A friend recently updated her Facebook status to “engaged”. Shortly afterwards she noticed that the ads that were popping up around her facebook page were wedding oriented.
Another friend, after adding some photographs to her profiles was freaked out by the question – “Did you take these at Bob’s wedding in Nieu Bethesda?”. She had – how did they know?
These kinds of analyses are examples of the emerging trend towards big data – in particular embracing the data generated by social media – in order to drive competitive advantage. According to McKinsey Research the use of this kind of data in a retail space can increase the operating margin by as much as 60%.
Yet bringing this kind of data into an enterprise creates serious challenges. According to the IDC there is already more data than there is space to store it. Approximately 90% of the data that is being created is unstructured – data that does not arise from transactional activities or fit into a relational database. Some examples would include email, video, spatial data, documents and spreadsheets.
According to IBM, the volume of ALL data that was created before 2003 is now being recreated every two days. The challenge for most organisations will be to separate the wheat from the chaff – of the myriad objects created daily how will you filter out those that have value (or must be retained and protected for legal purposes) from those that are garbage.
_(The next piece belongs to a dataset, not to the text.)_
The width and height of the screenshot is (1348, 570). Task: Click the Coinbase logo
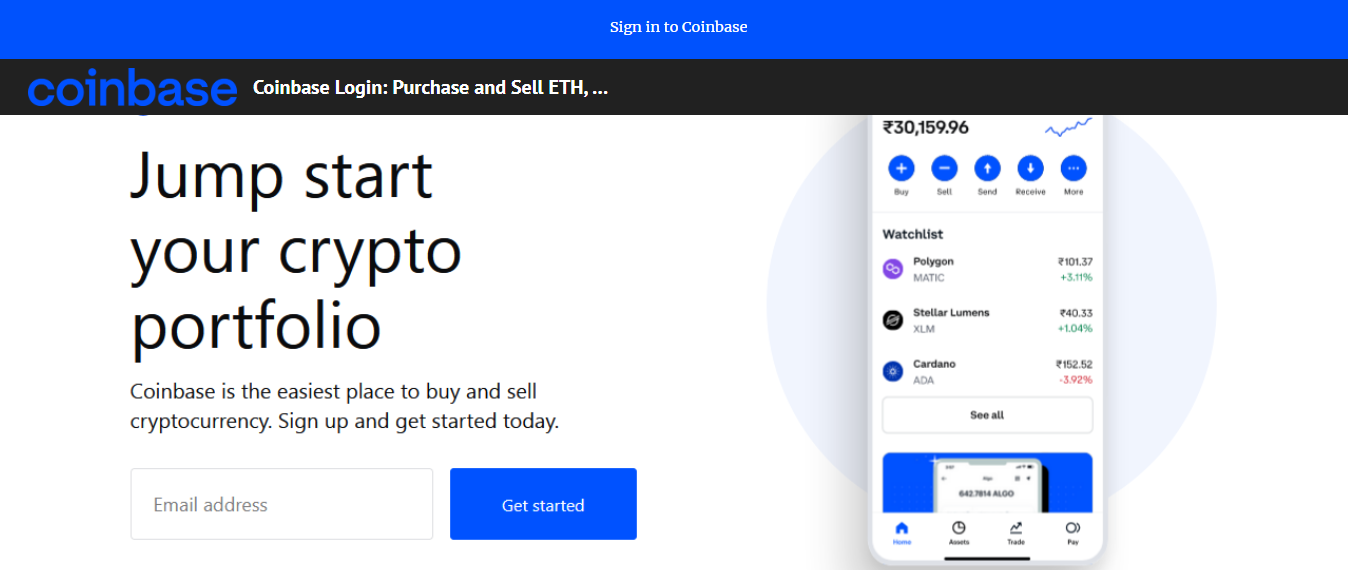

Your data governance program should be planning for this challenge already.
Do you have a plan for managing unstructured data?
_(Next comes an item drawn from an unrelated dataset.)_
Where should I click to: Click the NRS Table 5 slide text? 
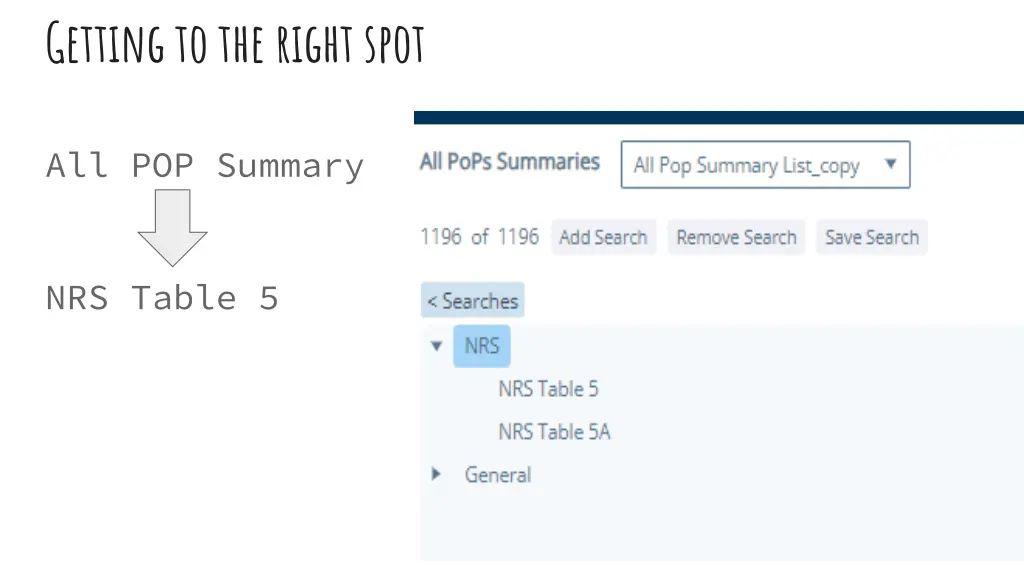pos(162,298)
Can you you answer questions such as: “Where is our critical data stored? Who created it? Who has access to it? Should they have access to it? Which of this data is redundant or stale and which of it must be kept?”
Your ability to answer this kind of question will be impacted by both your governance policies (what are yourpolicies for big data?) as well as your technical ability to handle large volumes of data using data governance tools .
Of course, knowing where it is is one thing. The other challenge that must be overcome is addressing the quality of these huge volumes. A simple example, my friend had been engaged for months prior to updating her status on facebook – by the time the wedding planners got her in their sights she was practically on her honeymoon. The volumes of data combined with the untrusted nature of the source mean that much of the data received is of no value.
Your business need to decide how relevant each potential source of data is to your competitive advantage. Yes, big data can add real value, but the business that is not buried under a mountain of garbage may be able to make better decisions than one that is. Data quality will become even more critical as a differentiator as big data becomes pervasive.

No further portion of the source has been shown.